The task -
Copy out every entry below with "Microsoft Store" changed to "Windows Store" and nothing else altered.

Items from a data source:
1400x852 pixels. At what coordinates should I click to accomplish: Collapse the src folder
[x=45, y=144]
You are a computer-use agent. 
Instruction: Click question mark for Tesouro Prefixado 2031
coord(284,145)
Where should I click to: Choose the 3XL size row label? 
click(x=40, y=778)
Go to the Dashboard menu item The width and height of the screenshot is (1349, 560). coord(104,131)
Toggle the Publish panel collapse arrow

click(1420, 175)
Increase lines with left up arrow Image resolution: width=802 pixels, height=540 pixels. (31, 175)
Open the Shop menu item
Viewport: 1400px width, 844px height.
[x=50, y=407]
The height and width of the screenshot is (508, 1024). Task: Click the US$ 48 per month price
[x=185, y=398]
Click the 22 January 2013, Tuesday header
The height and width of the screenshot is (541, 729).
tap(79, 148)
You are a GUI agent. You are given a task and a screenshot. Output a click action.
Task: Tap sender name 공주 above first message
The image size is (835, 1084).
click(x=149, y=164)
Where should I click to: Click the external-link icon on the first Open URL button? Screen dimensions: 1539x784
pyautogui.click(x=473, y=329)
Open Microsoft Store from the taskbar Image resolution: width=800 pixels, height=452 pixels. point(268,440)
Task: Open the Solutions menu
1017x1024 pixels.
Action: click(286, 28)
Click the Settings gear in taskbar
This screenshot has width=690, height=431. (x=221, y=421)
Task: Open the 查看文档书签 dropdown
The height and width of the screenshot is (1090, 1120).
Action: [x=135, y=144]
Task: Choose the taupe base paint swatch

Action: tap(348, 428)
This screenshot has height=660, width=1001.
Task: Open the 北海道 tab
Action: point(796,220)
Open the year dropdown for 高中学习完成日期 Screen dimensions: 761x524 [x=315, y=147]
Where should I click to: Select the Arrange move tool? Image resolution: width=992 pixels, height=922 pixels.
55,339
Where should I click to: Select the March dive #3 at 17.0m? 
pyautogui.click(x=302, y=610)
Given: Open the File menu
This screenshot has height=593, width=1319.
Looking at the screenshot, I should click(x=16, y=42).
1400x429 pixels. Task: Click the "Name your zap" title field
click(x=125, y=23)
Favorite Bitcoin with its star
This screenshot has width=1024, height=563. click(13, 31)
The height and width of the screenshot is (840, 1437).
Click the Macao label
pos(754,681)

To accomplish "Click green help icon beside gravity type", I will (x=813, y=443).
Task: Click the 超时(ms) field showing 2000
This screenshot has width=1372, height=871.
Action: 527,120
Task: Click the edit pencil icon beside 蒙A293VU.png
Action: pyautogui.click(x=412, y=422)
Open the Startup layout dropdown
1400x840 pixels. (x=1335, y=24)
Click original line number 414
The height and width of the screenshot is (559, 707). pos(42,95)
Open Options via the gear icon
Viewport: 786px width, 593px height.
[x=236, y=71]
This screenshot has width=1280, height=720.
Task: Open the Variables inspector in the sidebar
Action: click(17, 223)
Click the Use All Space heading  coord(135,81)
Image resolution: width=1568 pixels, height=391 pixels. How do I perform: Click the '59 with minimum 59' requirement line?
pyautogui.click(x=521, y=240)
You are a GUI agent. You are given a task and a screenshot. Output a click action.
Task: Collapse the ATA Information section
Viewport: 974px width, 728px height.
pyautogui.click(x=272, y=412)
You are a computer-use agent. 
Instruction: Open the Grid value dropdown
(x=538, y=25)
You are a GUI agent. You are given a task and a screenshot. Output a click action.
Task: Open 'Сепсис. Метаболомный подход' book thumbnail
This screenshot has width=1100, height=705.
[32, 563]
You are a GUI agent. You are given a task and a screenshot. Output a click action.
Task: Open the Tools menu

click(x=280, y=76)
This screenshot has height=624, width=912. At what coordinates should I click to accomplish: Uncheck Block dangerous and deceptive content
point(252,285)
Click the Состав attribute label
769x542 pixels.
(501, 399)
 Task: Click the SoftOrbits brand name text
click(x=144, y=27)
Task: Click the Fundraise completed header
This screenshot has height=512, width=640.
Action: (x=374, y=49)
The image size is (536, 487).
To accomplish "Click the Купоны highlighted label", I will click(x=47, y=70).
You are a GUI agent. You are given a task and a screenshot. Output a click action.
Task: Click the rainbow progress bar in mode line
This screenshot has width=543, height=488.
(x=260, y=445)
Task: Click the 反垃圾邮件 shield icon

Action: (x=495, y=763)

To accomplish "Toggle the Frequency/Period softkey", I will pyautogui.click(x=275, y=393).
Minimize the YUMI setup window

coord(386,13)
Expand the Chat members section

Solved problem -
1400x852 pixels. At what coordinates should I click to accomplish: Collapse the src folder
[x=45, y=144]
You are a computer-use agent. 
Instruction: Click question mark for Tesouro Prefixado 2031
coord(284,145)
Where should I click to: Choose the 3XL size row label? 
click(x=40, y=778)
Go to the Dashboard menu item The width and height of the screenshot is (1349, 560). coord(104,131)
Toggle the Publish panel collapse arrow

click(1420, 175)
Increase lines with left up arrow Image resolution: width=802 pixels, height=540 pixels. (31, 175)
Open the Shop menu item
Viewport: 1400px width, 844px height.
[x=50, y=407]
The height and width of the screenshot is (508, 1024). Task: Click the US$ 48 per month price
[x=185, y=398]
Click the 22 January 2013, Tuesday header
The height and width of the screenshot is (541, 729).
tap(79, 148)
You are a GUI agent. You are given a task and a screenshot. Output a click action.
Task: Tap sender name 공주 above first message
The image size is (835, 1084).
click(x=149, y=164)
Where should I click to: Click the external-link icon on the first Open URL button? Screen dimensions: 1539x784
pyautogui.click(x=473, y=329)
Open Windows Store from the taskbar Image resolution: width=800 pixels, height=452 pixels. point(268,440)
Task: Open the Solutions menu
1017x1024 pixels.
Action: click(286, 28)
Click the Settings gear in taskbar
This screenshot has width=690, height=431. (x=221, y=421)
Task: Open the 查看文档书签 dropdown
The height and width of the screenshot is (1090, 1120).
Action: [x=135, y=144]
Task: Choose the taupe base paint swatch

Action: tap(348, 428)
This screenshot has height=660, width=1001.
Task: Open the 北海道 tab
Action: point(796,220)
Open the year dropdown for 高中学习完成日期 Screen dimensions: 761x524 [x=315, y=147]
Where should I click to: Select the Arrange move tool? Image resolution: width=992 pixels, height=922 pixels.
55,339
Where should I click to: Select the March dive #3 at 17.0m? 
pyautogui.click(x=302, y=610)
Given: Open the File menu
This screenshot has height=593, width=1319.
Looking at the screenshot, I should click(x=16, y=42).
1400x429 pixels. Task: Click the "Name your zap" title field
click(x=125, y=23)
Favorite Bitcoin with its star
This screenshot has width=1024, height=563. click(13, 31)
The height and width of the screenshot is (840, 1437).
Click the Macao label
pos(754,681)

To accomplish "Click green help icon beside gravity type", I will (x=813, y=443).
Task: Click the 超时(ms) field showing 2000
This screenshot has width=1372, height=871.
Action: 527,120
Task: Click the edit pencil icon beside 蒙A293VU.png
Action: pyautogui.click(x=412, y=422)
Open the Startup layout dropdown
1400x840 pixels. (x=1335, y=24)
Click original line number 414
The height and width of the screenshot is (559, 707). pos(42,95)
Open Options via the gear icon
Viewport: 786px width, 593px height.
[x=236, y=71]
This screenshot has width=1280, height=720.
Task: Open the Variables inspector in the sidebar
Action: click(17, 223)
Click the Use All Space heading  coord(135,81)
Image resolution: width=1568 pixels, height=391 pixels. How do I perform: Click the '59 with minimum 59' requirement line?
pyautogui.click(x=521, y=240)
You are a GUI agent. You are given a task and a screenshot. Output a click action.
Task: Collapse the ATA Information section
Viewport: 974px width, 728px height.
pyautogui.click(x=272, y=412)
You are a computer-use agent. 
Instruction: Open the Grid value dropdown
(x=538, y=25)
You are a GUI agent. You are given a task and a screenshot. Output a click action.
Task: Open 'Сепсис. Метаболомный подход' book thumbnail
This screenshot has width=1100, height=705.
[32, 563]
You are a GUI agent. You are given a task and a screenshot. Output a click action.
Task: Open the Tools menu

click(x=280, y=76)
This screenshot has height=624, width=912. At what coordinates should I click to accomplish: Uncheck Block dangerous and deceptive content
point(252,285)
Click the Состав attribute label
769x542 pixels.
(501, 399)
 Task: Click the SoftOrbits brand name text
click(x=144, y=27)
Task: Click the Fundraise completed header
This screenshot has height=512, width=640.
Action: (x=374, y=49)
The image size is (536, 487).
To accomplish "Click the Купоны highlighted label", I will click(x=47, y=70).
You are a GUI agent. You are given a task and a screenshot. Output a click action.
Task: Click the rainbow progress bar in mode line
This screenshot has width=543, height=488.
(x=260, y=445)
Task: Click the 反垃圾邮件 shield icon

Action: (x=495, y=763)

To accomplish "Toggle the Frequency/Period softkey", I will pyautogui.click(x=275, y=393).
Minimize the YUMI setup window

coord(386,13)
Expand the Chat members section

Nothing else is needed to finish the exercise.